Kevin Young is a prolific writer, having written fifteen books of poetry and prose as well as serving as the poetry editor for the New Yorker Magazine. His work ranges nonfiction (Bunk: The Rise of Hoaxes, Humbug, Plagiarists, Phonies, Post-Facts, and Fake News), to deeply personal poetry, such as his poetry book Stones, which focuses on themes of family, grief, the American South, and how they constitute his history.

The evening began with a greeting from President Trombley, and an introduction by Dr. Michael Saenger. Saenger described a recent English department event in which students ooh-ed, ahh-ed, and hmm-ed as they read Young’s poetry aloud. He listed Young’s many, many achievements, and invited Young to take the stage.

Young greeted the audience, emphasizing the statement piece of his outfit: a maroon fedora, which he told the audience not to forget. He began by discussing the ways that poetry and history interact—how metaphor makes meaning, how we recognize ourself in poetry, and how the things we read come to construct our own personal histories. Robinson Crusoe and Gulliver’s Travels weaved together with stories of moving from New York to “the sun” (Kansas). Young took the audience through comics, english textbooks, old readers’ digests, and hymns. The transitions from his poetry readings (Aunties, Brown) to his own were effortless, as his speech took a naturally poetic rhythm.

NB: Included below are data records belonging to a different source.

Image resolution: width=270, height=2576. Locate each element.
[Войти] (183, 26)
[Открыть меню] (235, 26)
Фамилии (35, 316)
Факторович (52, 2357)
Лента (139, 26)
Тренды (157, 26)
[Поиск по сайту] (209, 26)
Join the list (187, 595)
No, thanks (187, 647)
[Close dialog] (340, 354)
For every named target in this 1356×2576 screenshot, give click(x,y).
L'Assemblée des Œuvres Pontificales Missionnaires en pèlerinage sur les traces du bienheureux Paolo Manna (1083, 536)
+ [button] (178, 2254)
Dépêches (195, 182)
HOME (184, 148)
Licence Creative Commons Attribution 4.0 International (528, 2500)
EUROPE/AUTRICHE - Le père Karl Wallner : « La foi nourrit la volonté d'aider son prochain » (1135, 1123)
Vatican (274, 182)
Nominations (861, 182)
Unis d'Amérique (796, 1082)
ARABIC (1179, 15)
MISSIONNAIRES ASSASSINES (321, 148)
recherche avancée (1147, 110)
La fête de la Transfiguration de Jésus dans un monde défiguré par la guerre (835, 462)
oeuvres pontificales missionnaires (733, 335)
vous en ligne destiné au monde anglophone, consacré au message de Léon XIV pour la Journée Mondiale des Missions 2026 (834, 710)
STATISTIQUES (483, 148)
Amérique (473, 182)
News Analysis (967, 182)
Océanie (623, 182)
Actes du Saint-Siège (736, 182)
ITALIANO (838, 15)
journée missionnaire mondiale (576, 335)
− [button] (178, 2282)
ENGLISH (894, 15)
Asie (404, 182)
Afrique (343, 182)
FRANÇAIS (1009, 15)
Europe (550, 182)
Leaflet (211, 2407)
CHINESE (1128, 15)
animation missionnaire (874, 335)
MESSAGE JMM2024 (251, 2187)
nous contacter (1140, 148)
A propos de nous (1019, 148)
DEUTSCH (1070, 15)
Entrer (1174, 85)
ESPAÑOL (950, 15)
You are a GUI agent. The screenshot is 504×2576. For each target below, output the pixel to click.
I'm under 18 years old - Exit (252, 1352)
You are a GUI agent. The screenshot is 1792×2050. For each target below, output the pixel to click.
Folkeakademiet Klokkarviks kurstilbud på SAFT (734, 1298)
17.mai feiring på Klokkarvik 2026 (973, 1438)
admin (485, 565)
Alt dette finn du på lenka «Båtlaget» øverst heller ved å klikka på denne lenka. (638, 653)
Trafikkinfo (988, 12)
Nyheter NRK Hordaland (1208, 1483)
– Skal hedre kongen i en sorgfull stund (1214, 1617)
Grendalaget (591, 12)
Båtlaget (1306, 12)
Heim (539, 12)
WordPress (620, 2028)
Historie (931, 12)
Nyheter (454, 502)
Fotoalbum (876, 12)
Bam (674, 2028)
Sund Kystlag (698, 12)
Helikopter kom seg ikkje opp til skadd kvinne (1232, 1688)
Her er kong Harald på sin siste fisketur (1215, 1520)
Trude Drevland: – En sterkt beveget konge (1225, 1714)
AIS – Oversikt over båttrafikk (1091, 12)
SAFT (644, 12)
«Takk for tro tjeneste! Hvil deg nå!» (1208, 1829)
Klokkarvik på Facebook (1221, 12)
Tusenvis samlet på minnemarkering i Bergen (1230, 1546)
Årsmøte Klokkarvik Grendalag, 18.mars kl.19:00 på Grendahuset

Next, Young turned to the construction of history through literature and curation. He described his time archiving his mentor’s many papers. Through this process, he learned more about this man than anyone had ever known. He prepared a compilation of this work, and realized the charge of a curator/writer: What is most important? Curators and writers choose what will be remembered. Young describes the job as part editor, part archivist, part onlooker, and part snoop. He asked the audience to think about how our stories in history have been chosen, and what has been left out.

Lastly, Young turned to poetry as a vessel, specifically how African American history has been carried across space and has been hidden. He spoke of Phyllis Weatley and her oceanic poetry, allowing for histories of slave ships to be formed. Poetries are vessels for stories of vessels—vessels for history and community. He described David Drake, an enslaved man who sculpted poetry into his clay work. Young referenced the physicality of history repeatedly through his lecture, from physical papers to literally carving history into stone. Additionally, he spoke of Zora Neale Hurston’s poem Barracoon, which told the story of the last survivor of the middle passage. Both of these vessels were hidden in archives for years, again asking the audience to consider the curation of histories. Archives keep things and histories safe, but also hide them.

To round out the lecture, Young read his poem Skeleton Key as a tribute to his grandmother who recently turned 100 years old. As he concluded, he left the audience with thoughts of histories, hidden and curated and constructed through the things people create.

After the lecture, there was a brief Q and A session with students McKenzie Rentie and Natalie Gonzales. These students had been training for this opportunity with Professor Eileen Cleere, and their efforts showed. Young was very impressed with their questions, and had to think before answering each one. One such question referenced his book Bunk, asking about the significance of what young has coined the Phantom Black Man. His improvised answers were as eloquent as his written lecture, with just as much wit and charisma. This section was cut slightly short, but only because these questions and Young’s answers were so complex and interesting.

Photo by Danielle Ferebee

The lecture was followed by a book signing and reception on the Smith Library Center patios.

Through his lecture, it is clear that Young is a very intelligent and reflective person, who naturally speaks in poems. His words were eloquent without trying to be, and the lecture flowed casually from one topic to the next. A highlight of his talk were his multiple poetry readings. He has the ability to capture the essence of a poem and project it as if he is experiencing its content. The oohs, ahhs, and hmms described by Dr. Saenger were certainly present in the Alma Thomas Theatre as these readings were weaved into his speech as easily as they were weaved into the histories he described. This lecture will be remembered for Young’s maroon fedora, his easy and profound way of speaking, and the question of how our histories and poems are constructed.